(Prayer: Petition filed under Article 226 of the Constitution of India, praying to issue a writ of declaration declaring the provisions of the Securitisation and Reconstruction of Financial Assets and Enforcement of Security Interest Act, 2002 especially the provisions under Section 18(1) of the Act and the second proviso thereunder as unconstitutional and void ab initio and consequently direct the second Respondent to refund the payment of Rs.1.51 lakhs already paid as pre-deposit to the second Respondent vide Indian Bank DD No.992927 dated 21.01.2020 drawn in favour of the Registrar, DRAT, Chennai within a time frame as may be fixed by this Court.)
Senthilkumar Ramamoorthy, J.
1. The Petitioner is admittedly a guarantor of his brother-in-law, Mr.P.K.Selvaraj, who availed credit facilities, including overdraft facilities, from the Indian Bank, the 6th Respondent herein. As security for such credit facilities, the Petitioner admittedly mortgaged the property at New S.F. No.47/5A, Plot No.23, Old Door No.4/A/23, New Door No.5/14 NGGO's Colony, Chinnamudalaipatti Village, Namakkal Taluk and District, admeasuring about 2400 sq.ft. The Petitioner states that, upon default by the principal debtor, he did not receive the notice under Section 13(2) of the Securitisation and Reconstruction of Financial Assets and Enforcement of Security Interest Act, 2002 (the SARFAESI Act). Eventually, he came to know about the proceedings under the SARFAESI Act only upon receipt of communication dated 12.12.2010 from the 4th Respondent Bank stating that the property had been sold to the 5th Respondent herein by taking action under Section 13(4) of the SARFAESI Act. The said sale was challenged by filing SA.SR.No.558 of 2010 before the Debts Recovery Tribunal, Madurai (the DRT Madurai), which was dismissed for default. Subsequently, a restoration petition in I.A. Nos.1209 to 1212 of 2015 were filed, which were dismissed for non prosecution on 05.05.2015.
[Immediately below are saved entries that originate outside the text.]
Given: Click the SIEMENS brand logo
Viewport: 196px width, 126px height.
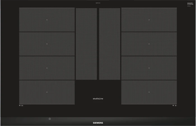Looking at the screenshot, I should (98, 123).
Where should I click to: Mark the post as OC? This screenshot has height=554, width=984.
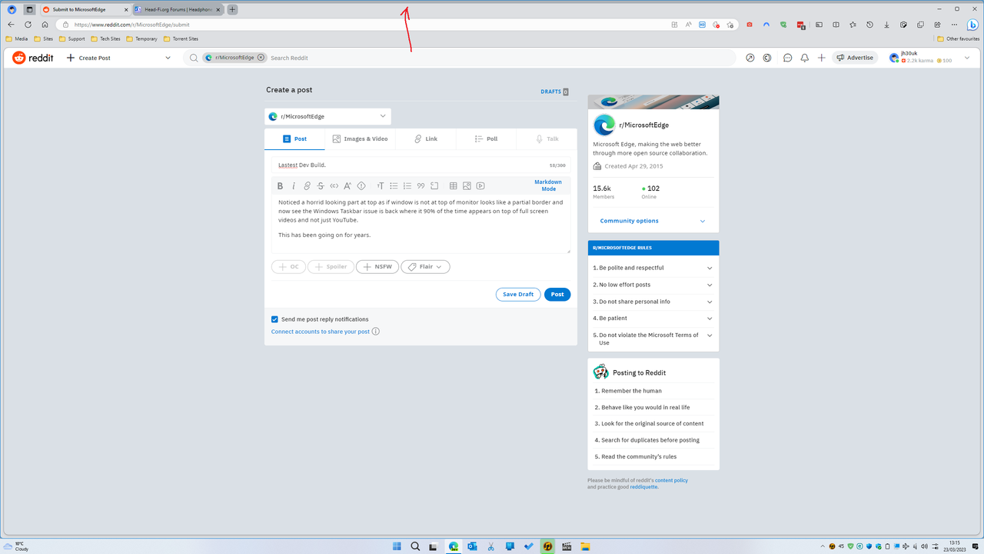[x=288, y=266]
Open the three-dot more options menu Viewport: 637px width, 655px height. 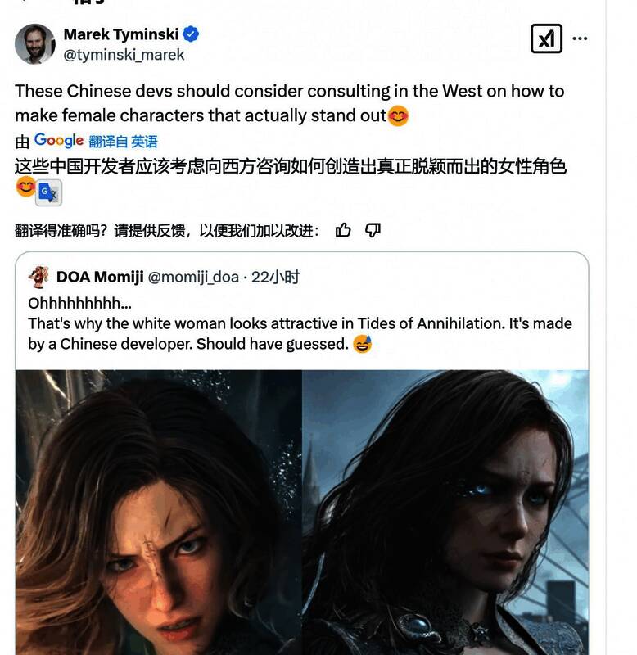(x=580, y=38)
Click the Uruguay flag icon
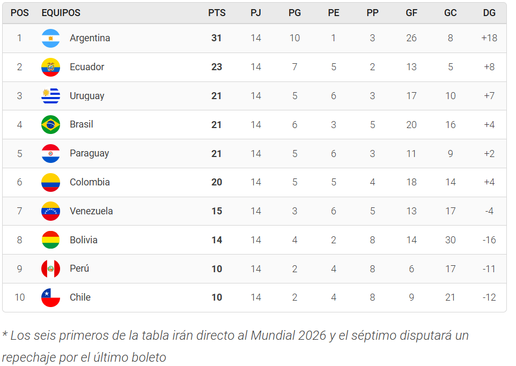This screenshot has height=366, width=516. (x=50, y=96)
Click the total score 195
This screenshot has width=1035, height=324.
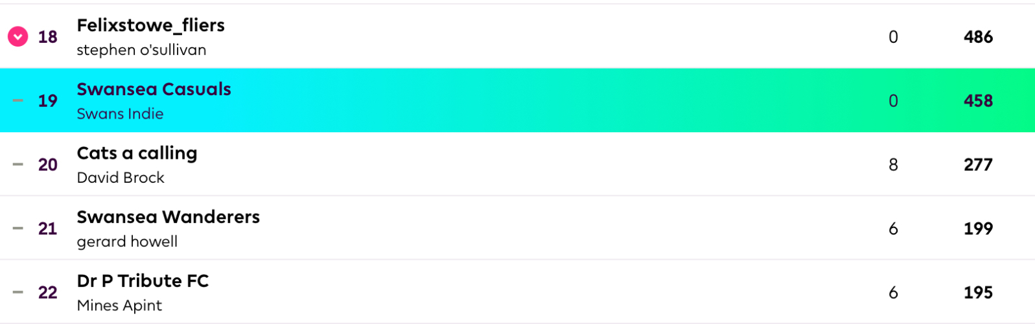(977, 292)
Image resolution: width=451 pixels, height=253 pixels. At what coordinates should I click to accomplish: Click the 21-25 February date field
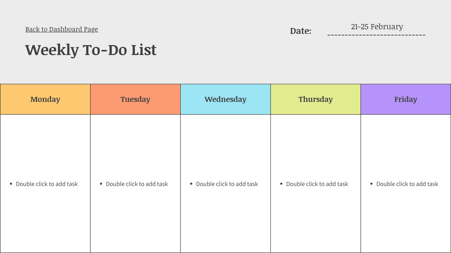pos(377,27)
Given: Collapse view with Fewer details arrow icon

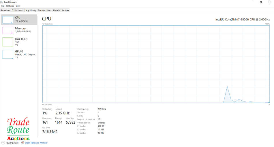Looking at the screenshot, I should click(x=3, y=143).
2. Meanwhile, proceedings had been initiated by the Indian Bank under Section 14 of the SARFAESI Act to obtain vacant possession of the property from the Petitioner and orders were passed in the said Section 14 proceeding by the District Magistrate and District Collector, Namakkal, on 27.04.2011. The said order dated 27.04.2011 was challenged by filing W.P. No.25758 of 2012, which was disposed of by order dated 03.04.2018 by a Division Bench of this Court granting liberty to the Petitioner herein to challenge the order dated 27.04.2011 by initiating action in a manner known to law. Pursuant thereto, SA.SR.No.8187 of 2018 was filed before the DRT Madurai along with an application to condone delay. The said application to condone delay was dismissed by order dated 08.07.2019. An appeal was filed as against the order dated 08.07.2019 before the Debts Recovery Appellate Tribunal (the DRAT) under Section 18 of the SARFAESI Act on 18.07.2019. An application to waive the pre-deposit was filed by way of I.A. No.754 of 2019. The said waiver application was disposed of by holding that not less than 25% of the debt due should be pre-deposited and by directing the Appellant therein, who is the Petitioner herein, to deposit a sum of Rs.1.51 lakhs with the Registrar of the DRAT within four weeks from 30.09.2019.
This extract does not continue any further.